Bei der Herzdruckmassage muss der Handballen einer Hand auf die Mitte der Brust des Betroffenen liegen. Wichtig ist, dass störende Kleidung entfernt wird. Der Ballen der anderen Hand wird auf die erste Hand gelegt. Mit gestreckten Armen wird dann das Brustbein senkrecht nach unten gedrückt – ohne Druck auf die Rippen auszuüben. Die Herzdruckmassage wird 30 Mal mit einer Frequenz von 100 pro Minute. Lautes Mitzählen kann dabei helfen, das Tempo zu halten: Druck und Entlastung sollten jeweils gleich lang andauern, informiert der ASB.

Beatmung

Nach 30 Herzdruckmassagen wird der Betroffene zweimal durch Mund oder Nase beatmet. Bei der Mund-zu-Mund-Beatmung wird mit Daumen und Zeigefinger der weiche Teil der Nase verschlossen. Mit der anderen Hand muss das Kinn so gedrückt werden, dass sich der Mund öffnet. "Atmen Sie normal ein und legen Sie Ihre Lippen dicht um den Mund des Betroffenen. Beatmen Sie eine Sekunde lang gleichmäßig in den Mund des Betroffenen", beschreibt der ASB. Ob die Beatmung effektiv ist, sieht der Helfer daran, ob sich der Brustkorb hebt und senkt.
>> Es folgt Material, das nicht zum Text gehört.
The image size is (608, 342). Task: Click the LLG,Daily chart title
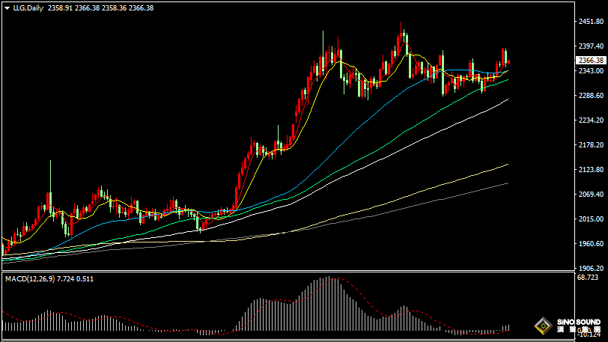(x=28, y=7)
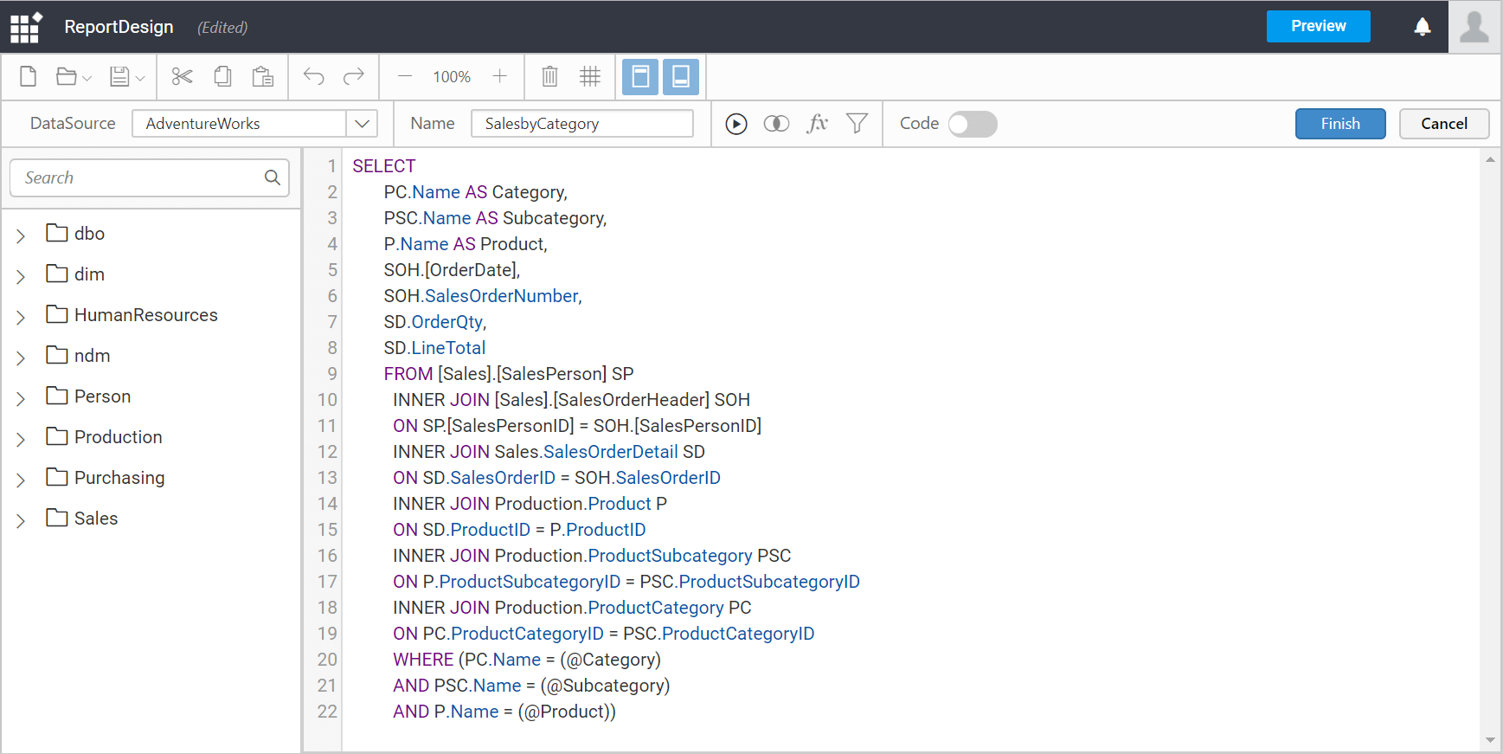Image resolution: width=1503 pixels, height=754 pixels.
Task: Expand the Sales schema folder
Action: point(21,520)
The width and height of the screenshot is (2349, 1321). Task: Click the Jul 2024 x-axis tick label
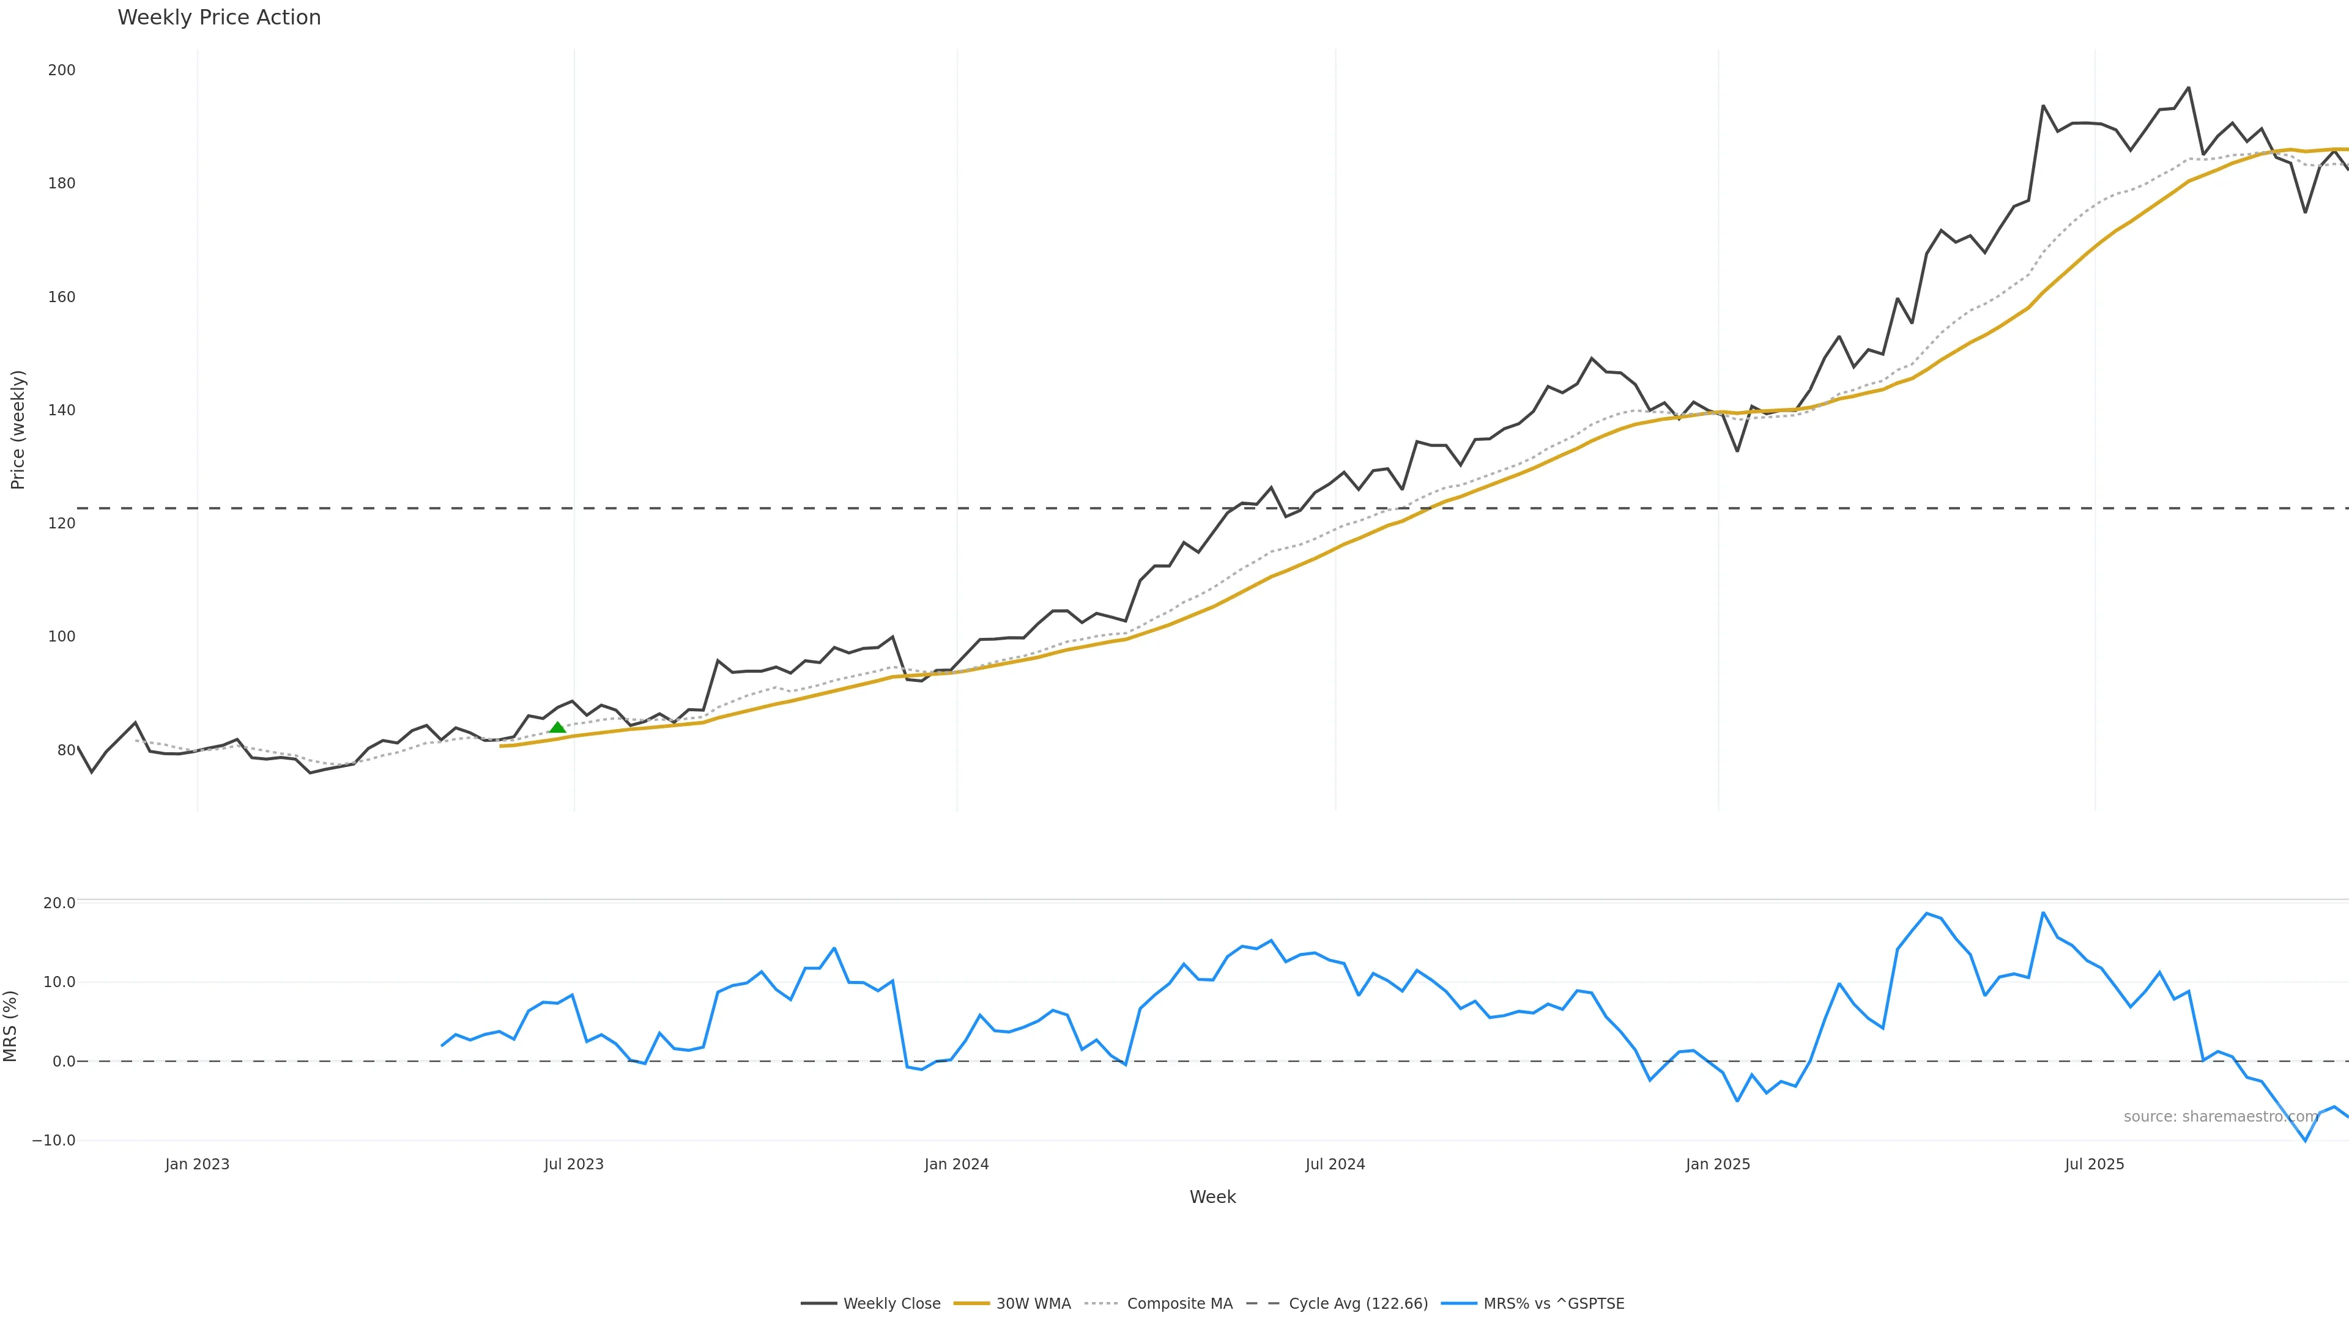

Bei der Mund-zu-Nase-Beatmung muss Mund des Betroffenen geschlossen gehalten werden. Dafür wird das Kinn vorsichtig so gedrückt, dass Unterlippe an Oberlippe liegt.
Beim Beatmen werden die Lippen dicht um die Nase des Betroffenen gelegt. Der Helfer muss gleichmäßig Luft in die Nase des Verletzten pusten.